7. Güeros (dir. Alonso Ruizpalacios)
It's frankly astounding to me that this gem--alternately a coming-of-age movie, a narrative of political consciousness, a cityscape, a love story, and a movie about how rock can save you soul--has evaded more accolades (in the U.S., anyway).
6. Star Wars: The Force Awakens (dir. J.J. Abrams)
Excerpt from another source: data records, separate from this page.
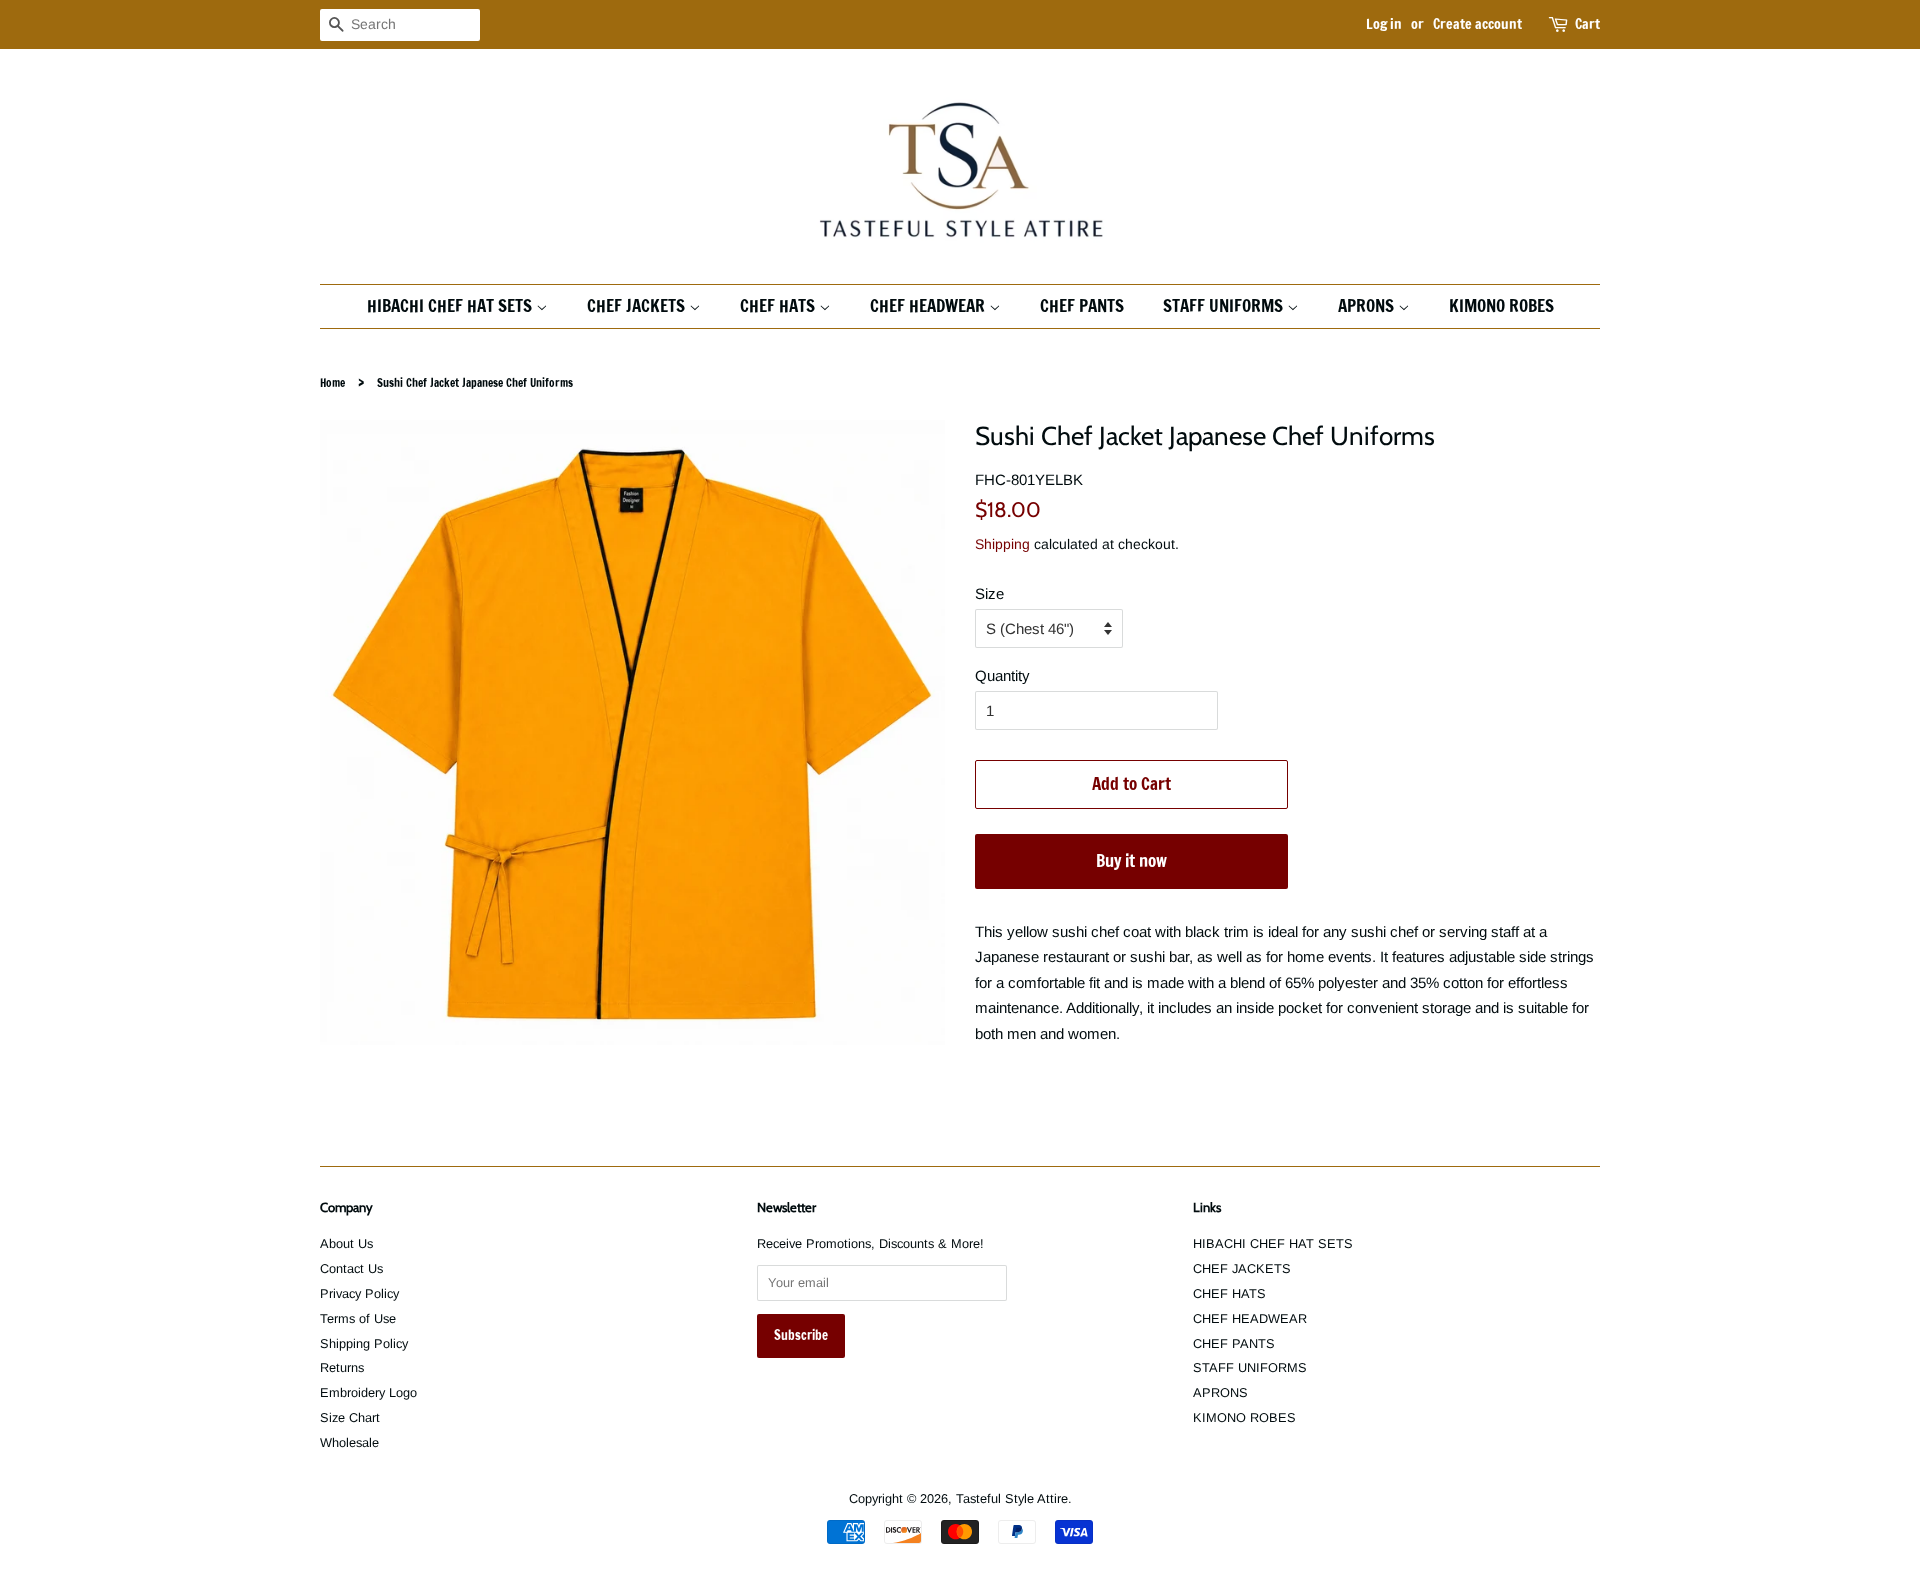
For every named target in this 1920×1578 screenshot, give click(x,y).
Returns (342, 1367)
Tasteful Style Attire (1012, 1498)
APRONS (1368, 305)
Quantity (1002, 675)
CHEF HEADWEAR (929, 305)
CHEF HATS (779, 305)
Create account (1477, 24)
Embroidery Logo (368, 1392)
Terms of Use (358, 1318)
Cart (1587, 24)
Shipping (1002, 544)
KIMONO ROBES (1501, 305)
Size (989, 593)
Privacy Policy (359, 1293)
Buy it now (1131, 860)
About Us (346, 1243)
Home (332, 383)
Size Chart (350, 1417)
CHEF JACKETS (638, 305)
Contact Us (351, 1268)
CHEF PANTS (1082, 305)
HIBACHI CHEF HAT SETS (451, 305)
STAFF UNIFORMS (1225, 305)
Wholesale (349, 1442)
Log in (1384, 24)
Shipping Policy (364, 1343)
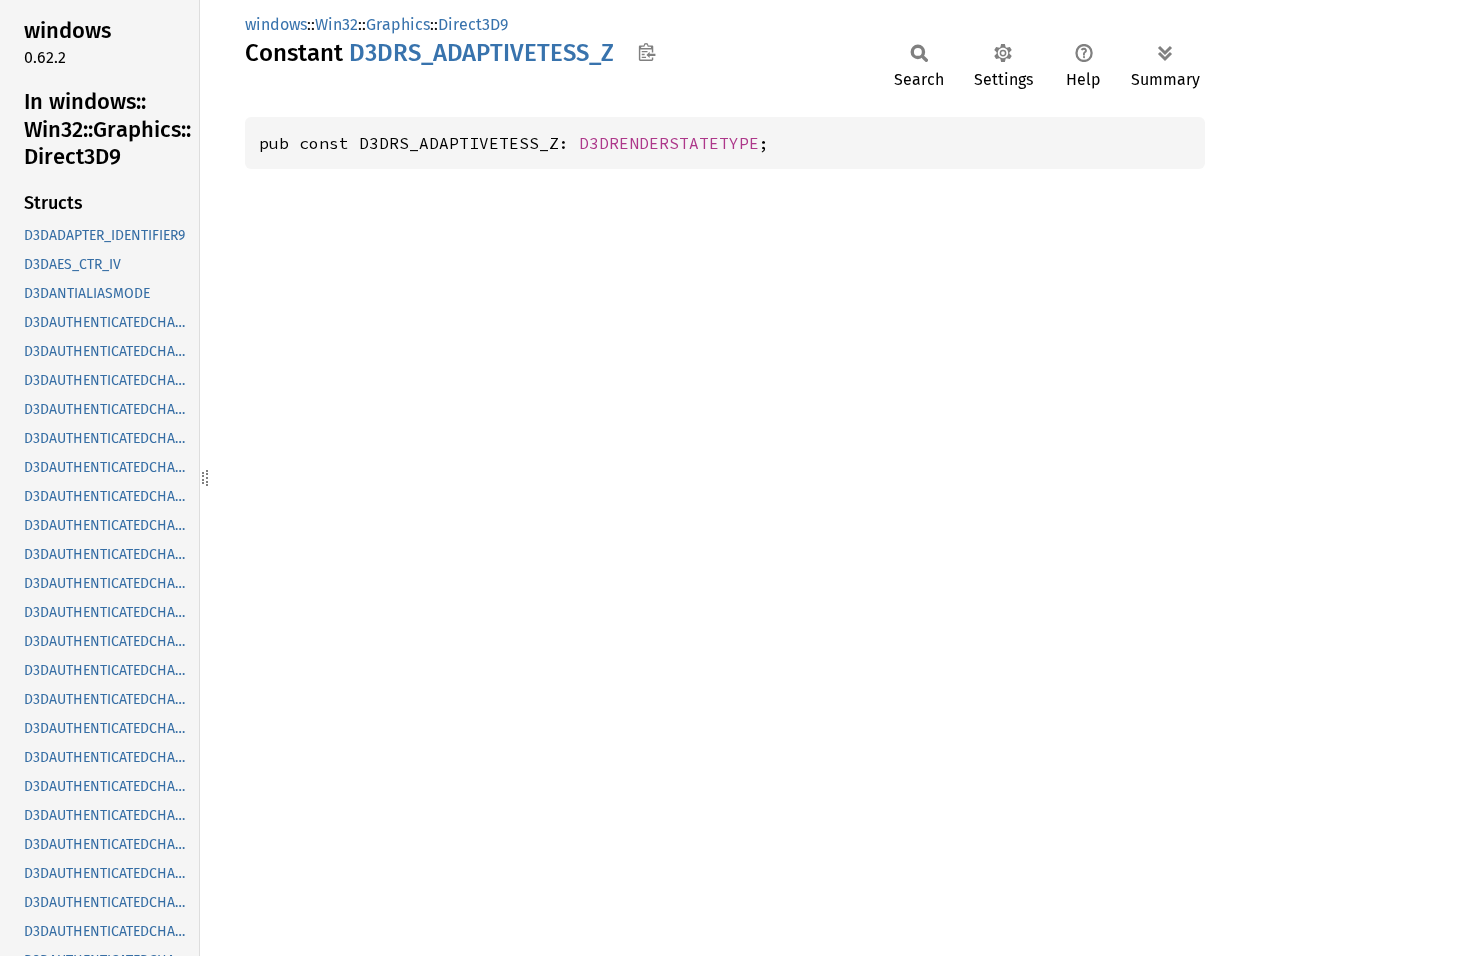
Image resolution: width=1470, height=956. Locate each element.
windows (276, 24)
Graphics (398, 24)
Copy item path (646, 52)
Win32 (336, 24)
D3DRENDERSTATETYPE (669, 143)
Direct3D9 (473, 24)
Returning with full fanfare (well, not the Fox Fanfare), the seventh episode of Star Wars pulls off a miraculous feat. It is the embodiment of childlike wonder.
5. The Look of Silence (dir. Joshua Oppenheimer)
Oppenheimer's follow-up to The Act of Killing (my #1 film of 2013) continues to interrogate and confront the ways in which power writes history, and those who commit genocide go unpunished.
4. Timbuktu (dir. Abderrahmane Sissako)
The importance of Timbuktu--which is, on its own, harrowing and devastating--only amplified following the wave of anti-Muslim sentiment that has percolated through too many pockets of American society in the last months of 2015. I don't know if I've seen a better film about the ways in which violent extremism destroys the lives of those Muslims trying to modestly live their faith.
3. Taxi (dir. Jafar Panahi)
The most surprising thing about Jafar Panahi's third non-film is how playful it is. Despite being formally banned from making movies by his government, Panahi has found the perfect literal vehicle for exploring the dynamic cross-sections of life, and the power of cinema as a socio-political critique.
2. World of Tomorrow (dir. Don Hertzfeldt)
It's only sixteen minutes long, but find me a movie from this year--okay, the last handful of years--that has more to say about time, love, loss, relationships, existence, or the whole damn human condition, while at the same time being so spectacular, poignant, and intimate in its visualization and its conception of time and space. Go ahead. I'll wait.
1. Mad Max: Fury Road (dir. George Miller)
Fury Road is the kind of movie to make your skull rattle. It is a lean, mean, wrecking ball. It rattles and crunches. It screams and bleeds. It's loud, aggressive, and more than a little out of control. And it's also poetic, graceful, astonishingly realized. It's about movement, light, color, speed. It is its own brand of kinetics and momentum--things bashing against other things over and over until the whole operation feels like it'll come crashing in on itself. And then it sticks the landing. Pure cinema.